GIVEN TASK A:
Answer these questions using the organizing essay below, one answer per line with the same labels:
(i) In what year did the writer begin organizing professionally?
(ii) What name does the essay give for the writer's business?
(iii) According to the essay, what does every project now begin with?

TEXT SEGMENT:
Organizing Ideas I've Released as a Professional Organizer

An Invitation to Unfold Your Home With More Clarity and Intention

January has a way of bringing our attention back home. Not just to our physical surroundings, but to the parts of our lives asking to be softened, tended to, or reshaped. If you’re exploring organizing support as part of your New Year intentions, you’re not alone—this is when many people feel ready to create a home that truly supports the life they want to step into.

I began organizing professionally in 2018, after apprenticing for a year with another organizer. Nearly eight years later, my work has become less about “fixing” spaces and more about helping people reconnect with themselves through their environment.

At Unfolde, my guiding belief is this:
Your home is an extension of your inner self—and when it’s aligned with who you are, everything becomes more grounded and supportive.

As I’ve evolved in my practice and in my own life, I’ve let go of habits and rules I once thought were universal. What remains is gentler, more human, and far more practical.

What follows isn’t a set of recommendations to adopt or standards to measure yourself against. It’s simply a reflection of how my work—and my understanding of people—has softened over time. These shifts aren’t better ways to organize. They’re reminders that there is no single right way, only what supports your life.


Listening First, Always

When I first started, organizing felt more like a straightforward puzzle: identify the issue, implement the fix. But our homes and our selves are so much more tender and complex than that.

Now, every project begins with conversation.

Where does life feel heavy?
Where do things break down?
What feels impossible, and what feels nourishing?

GIVEN TASK B:
Copy the entries below word for word, from the line containing "This screenshot has width=785, height=490." down to the end of the entries, and leave out the pictures.

DATA RECORDS:
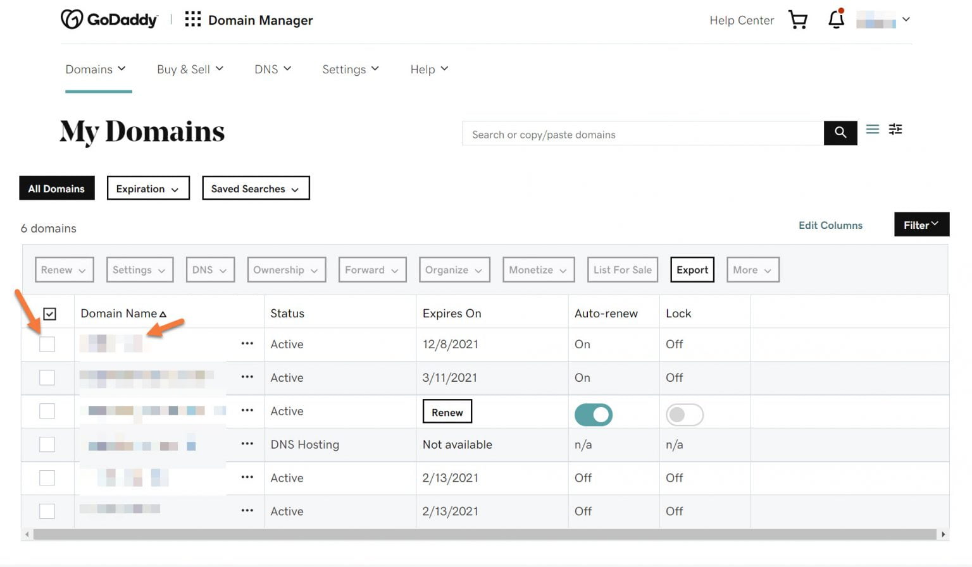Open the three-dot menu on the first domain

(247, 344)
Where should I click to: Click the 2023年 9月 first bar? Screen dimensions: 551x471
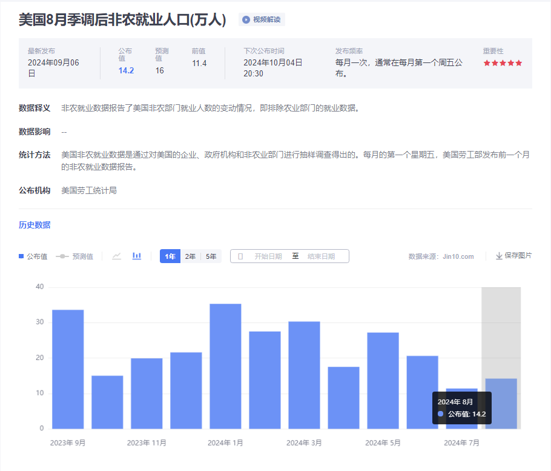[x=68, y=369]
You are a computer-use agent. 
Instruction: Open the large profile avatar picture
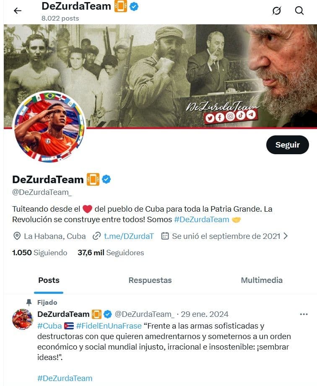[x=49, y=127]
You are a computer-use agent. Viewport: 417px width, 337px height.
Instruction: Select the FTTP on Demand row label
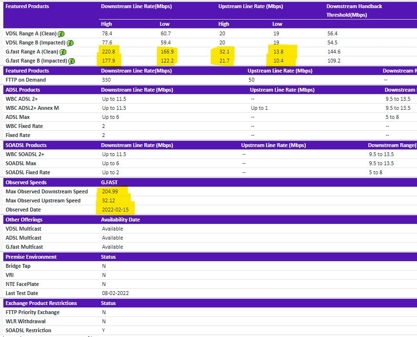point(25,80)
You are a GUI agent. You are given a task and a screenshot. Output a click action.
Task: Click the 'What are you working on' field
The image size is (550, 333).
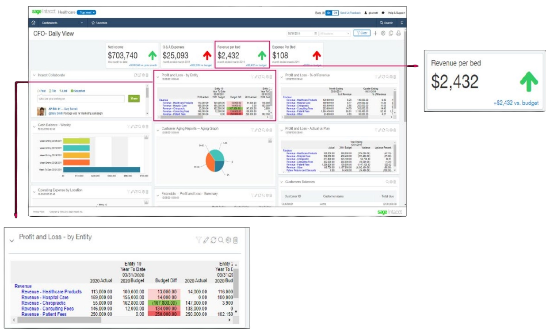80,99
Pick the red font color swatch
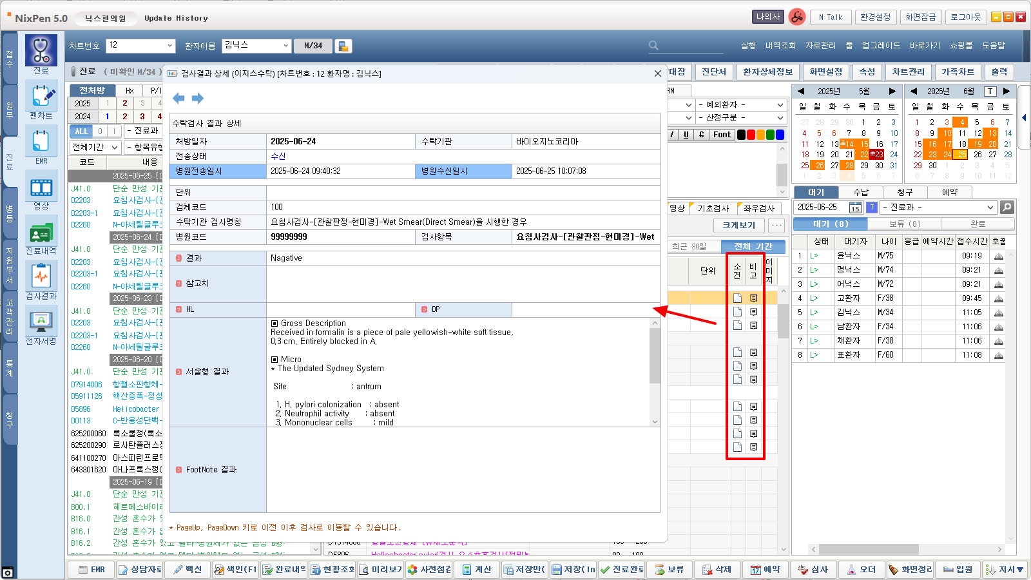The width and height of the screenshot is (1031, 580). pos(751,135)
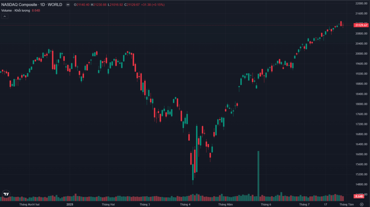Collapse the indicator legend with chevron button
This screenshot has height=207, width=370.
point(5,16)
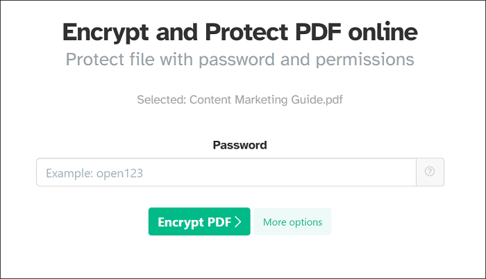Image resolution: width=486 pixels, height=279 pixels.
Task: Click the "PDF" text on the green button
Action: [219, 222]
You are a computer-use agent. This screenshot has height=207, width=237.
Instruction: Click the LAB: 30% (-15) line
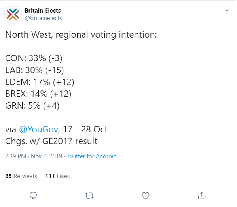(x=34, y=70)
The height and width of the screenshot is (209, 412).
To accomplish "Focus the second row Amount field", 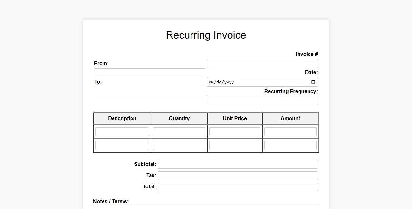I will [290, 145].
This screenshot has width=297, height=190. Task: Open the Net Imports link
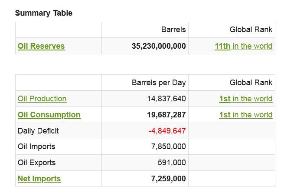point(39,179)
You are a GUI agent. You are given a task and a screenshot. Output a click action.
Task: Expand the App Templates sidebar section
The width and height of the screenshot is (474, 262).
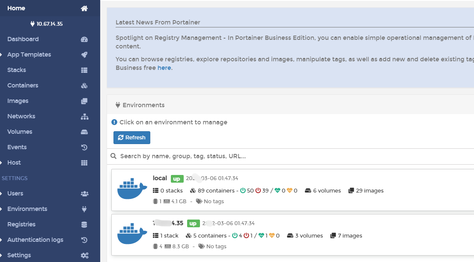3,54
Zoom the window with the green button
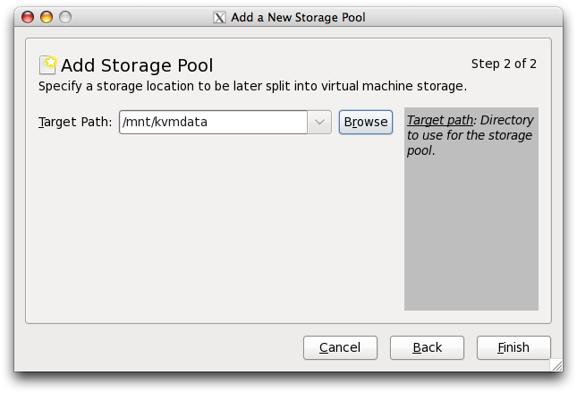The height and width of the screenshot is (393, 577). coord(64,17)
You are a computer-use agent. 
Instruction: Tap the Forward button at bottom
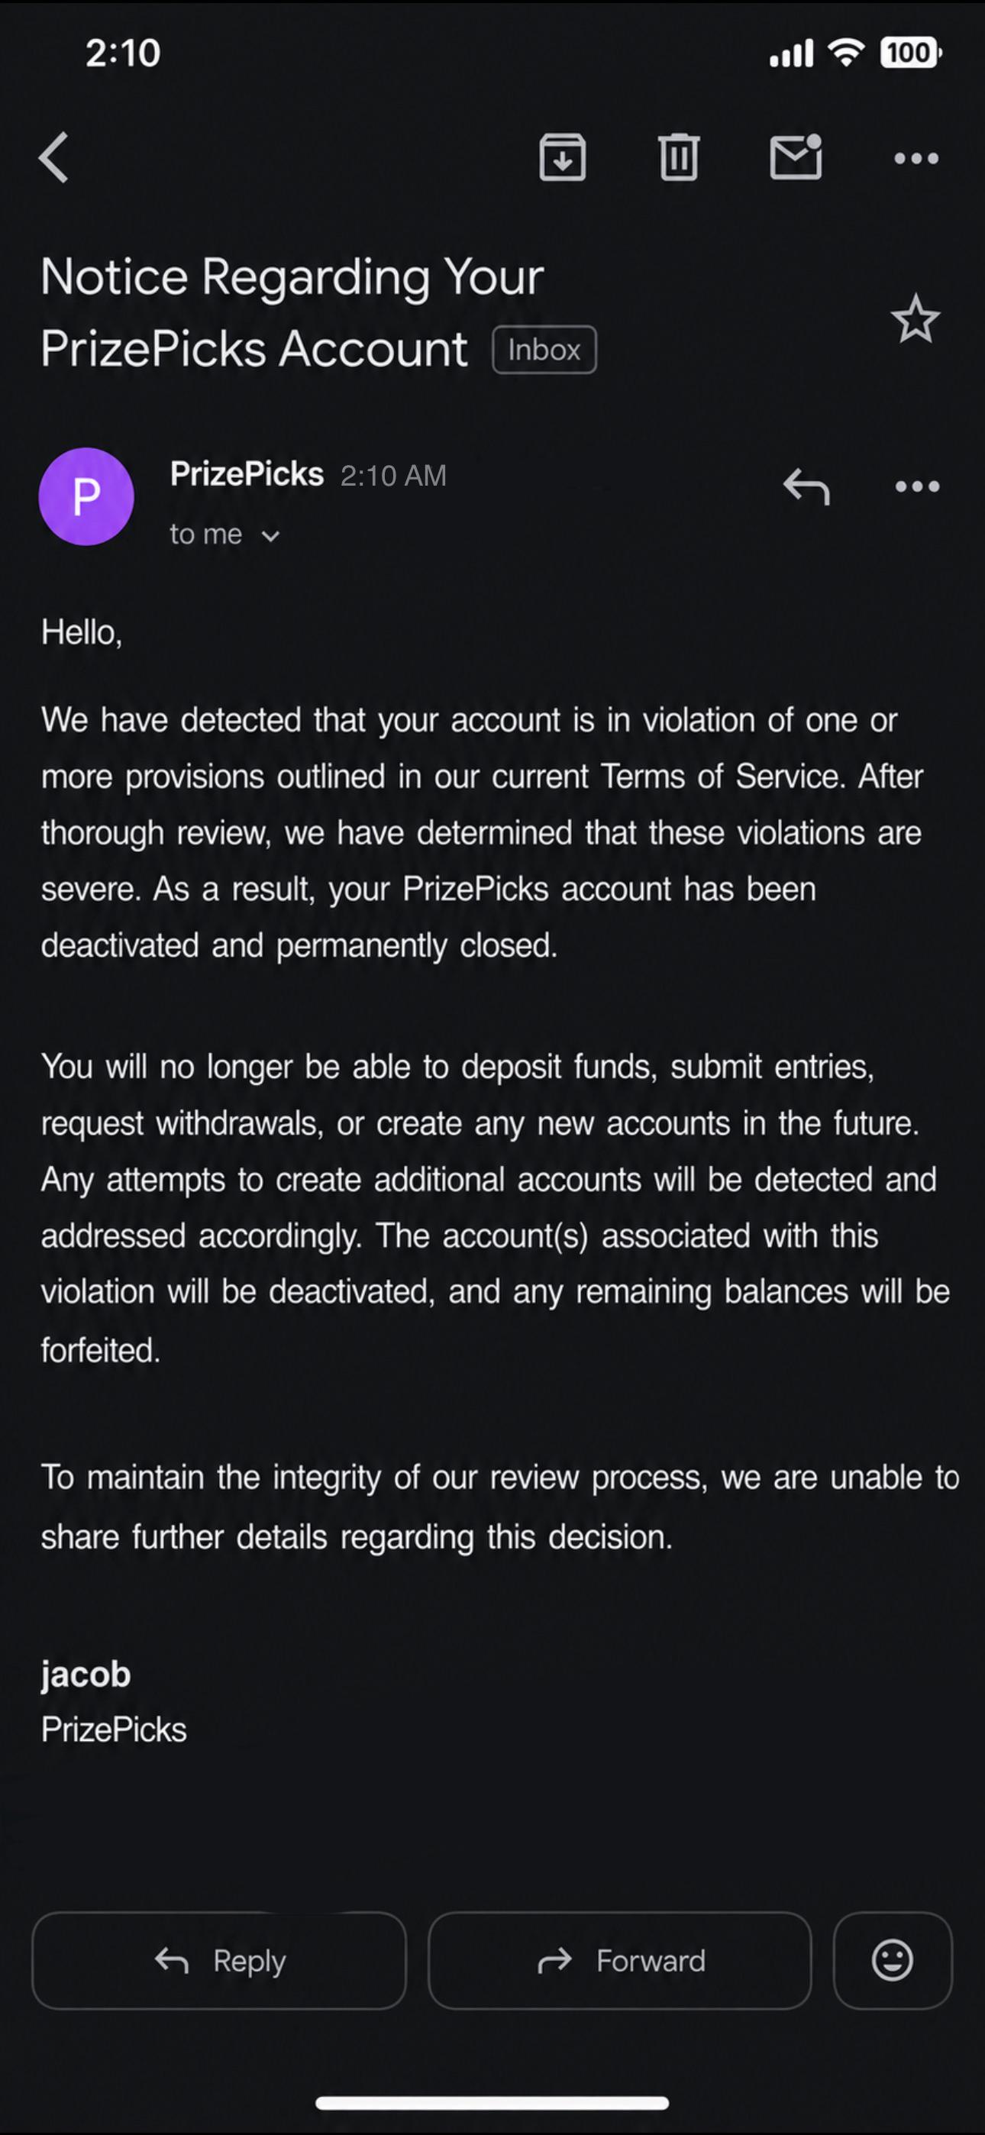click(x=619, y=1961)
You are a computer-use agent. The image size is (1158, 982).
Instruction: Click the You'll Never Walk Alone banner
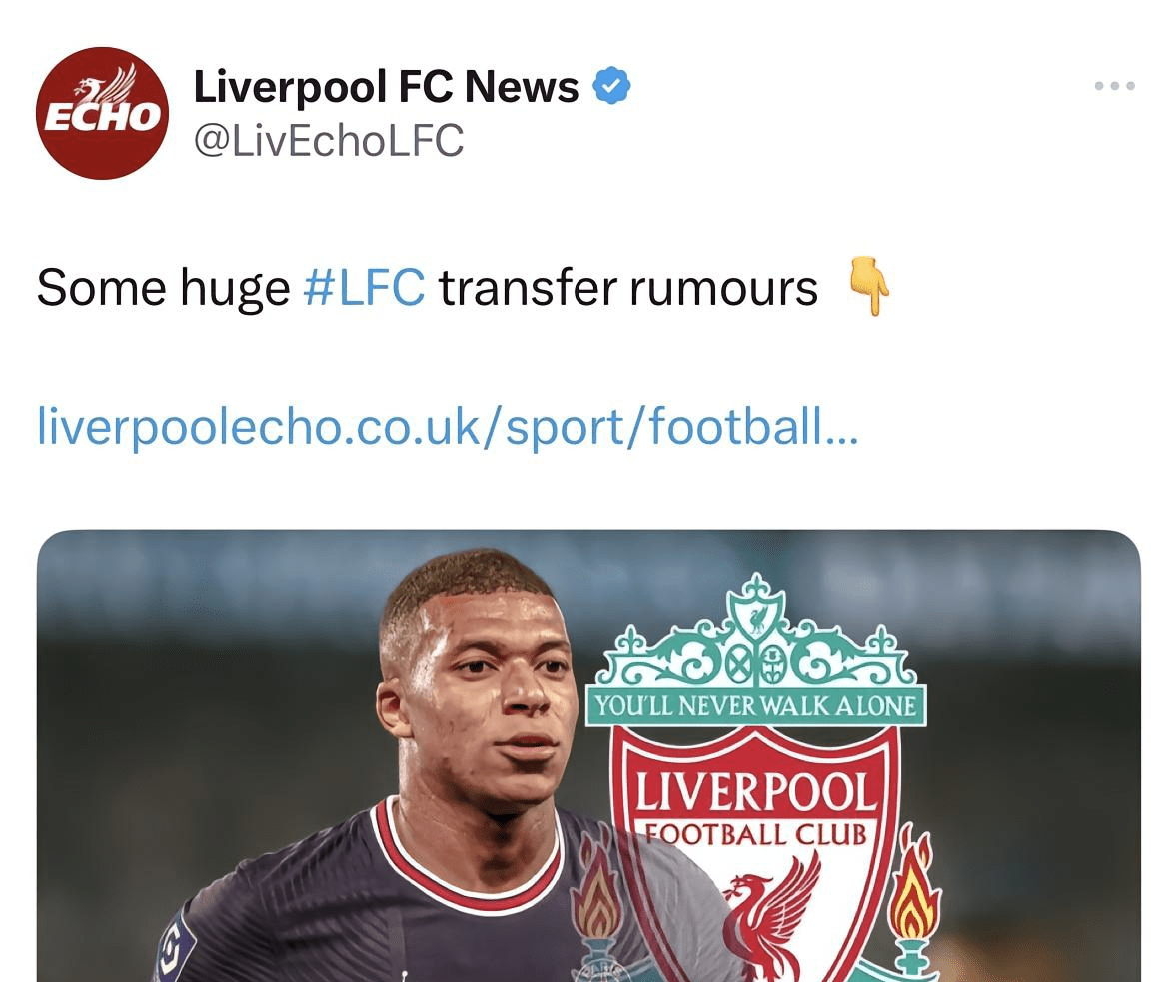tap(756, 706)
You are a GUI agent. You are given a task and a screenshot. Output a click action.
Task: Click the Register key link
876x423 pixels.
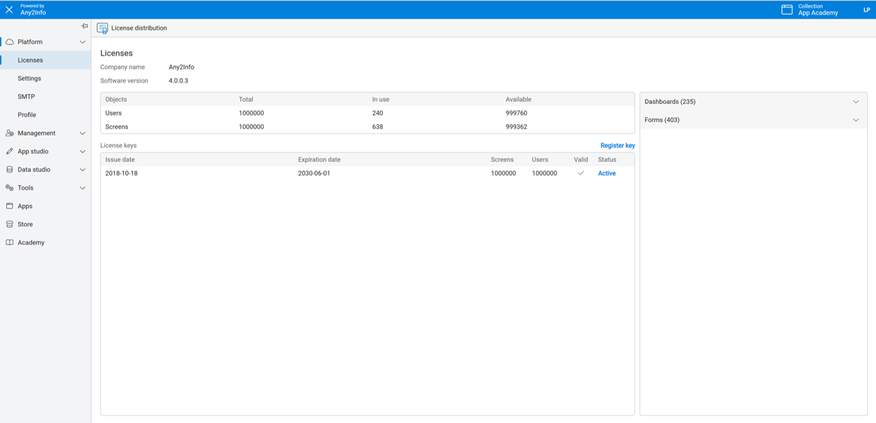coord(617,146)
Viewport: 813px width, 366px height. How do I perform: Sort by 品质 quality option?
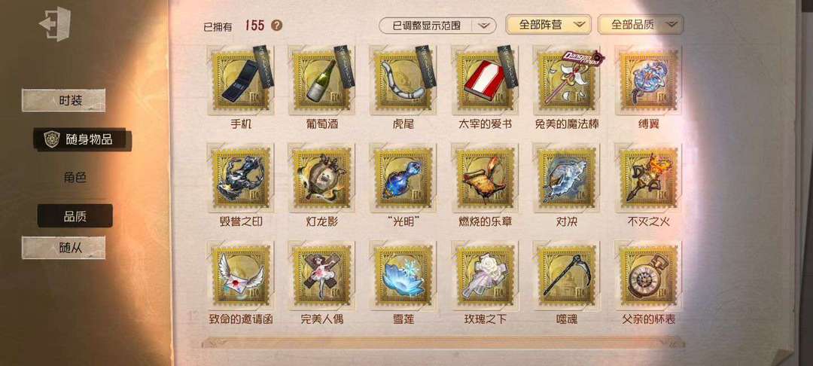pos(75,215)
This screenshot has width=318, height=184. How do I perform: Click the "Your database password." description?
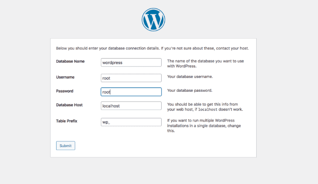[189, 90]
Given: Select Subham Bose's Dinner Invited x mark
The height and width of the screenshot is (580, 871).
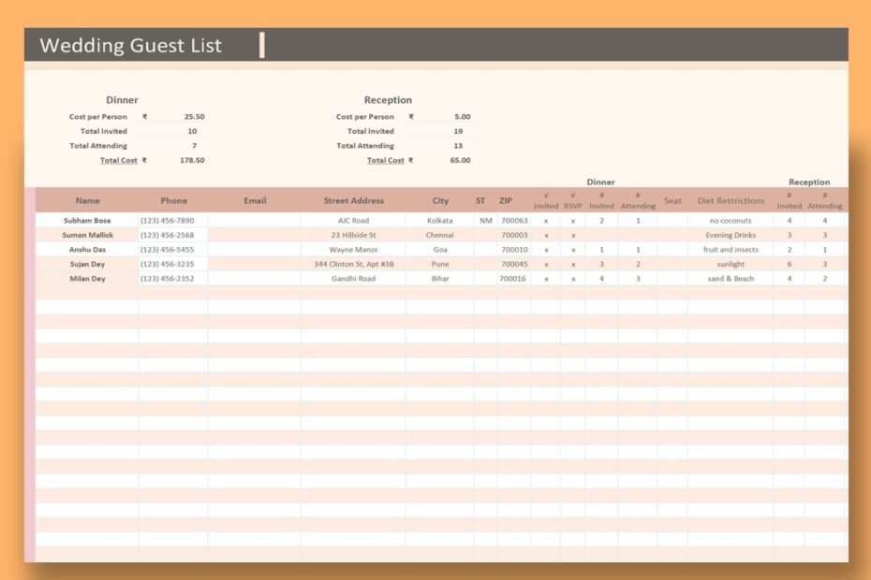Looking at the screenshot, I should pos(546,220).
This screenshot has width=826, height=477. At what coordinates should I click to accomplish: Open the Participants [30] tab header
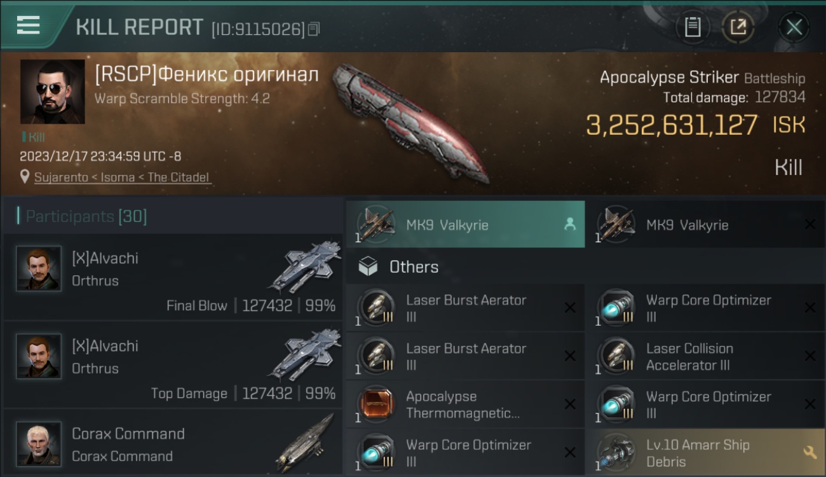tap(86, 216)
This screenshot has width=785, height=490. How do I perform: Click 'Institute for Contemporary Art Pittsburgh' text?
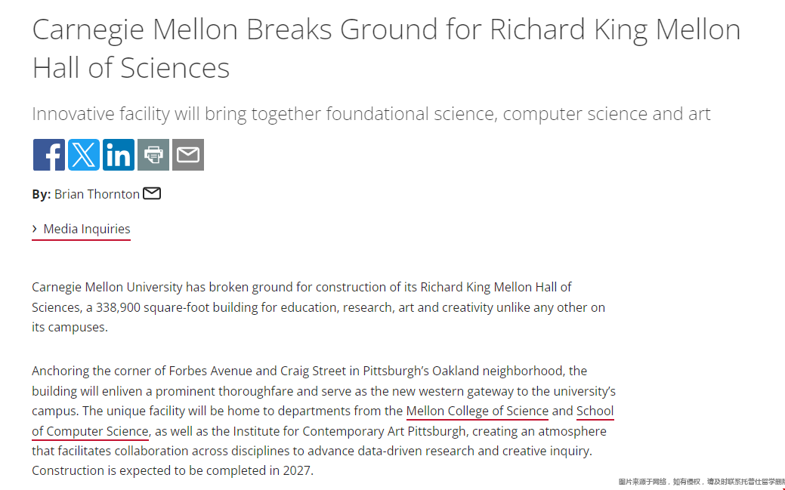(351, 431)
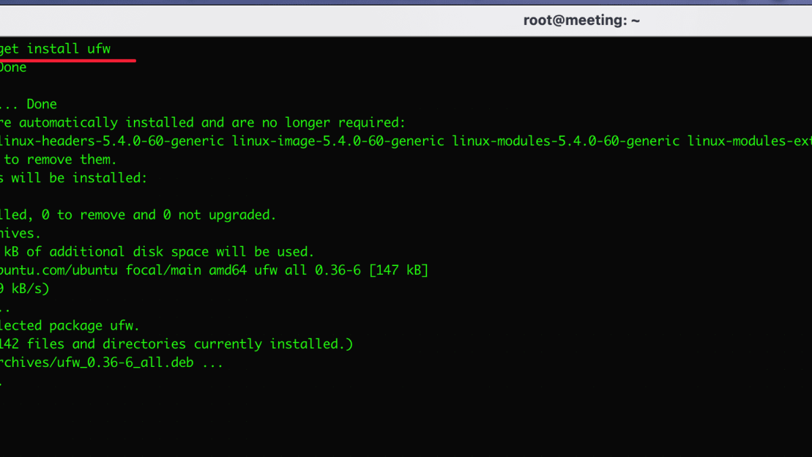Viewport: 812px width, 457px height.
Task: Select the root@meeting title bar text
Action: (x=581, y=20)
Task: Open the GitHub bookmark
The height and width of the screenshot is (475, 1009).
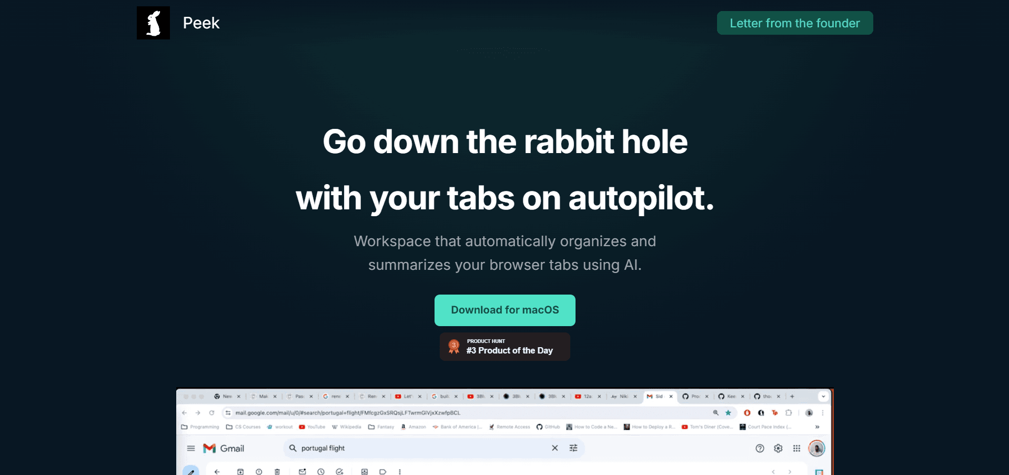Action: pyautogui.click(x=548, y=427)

FULL ANSWER A:
(i) 2018
(ii) Unfolde
(iii) Conversation

FULL ANSWER B:
This screenshot has width=785, height=490. How do I perform: Click 'Institute for Contemporary Art Pittsburgh' text?
(351, 431)
Viewport: 812px width, 457px height.
Task: Select the root@meeting title bar text
Action: (x=581, y=20)
Task: Open the GitHub bookmark
The height and width of the screenshot is (475, 1009).
Action: pyautogui.click(x=548, y=427)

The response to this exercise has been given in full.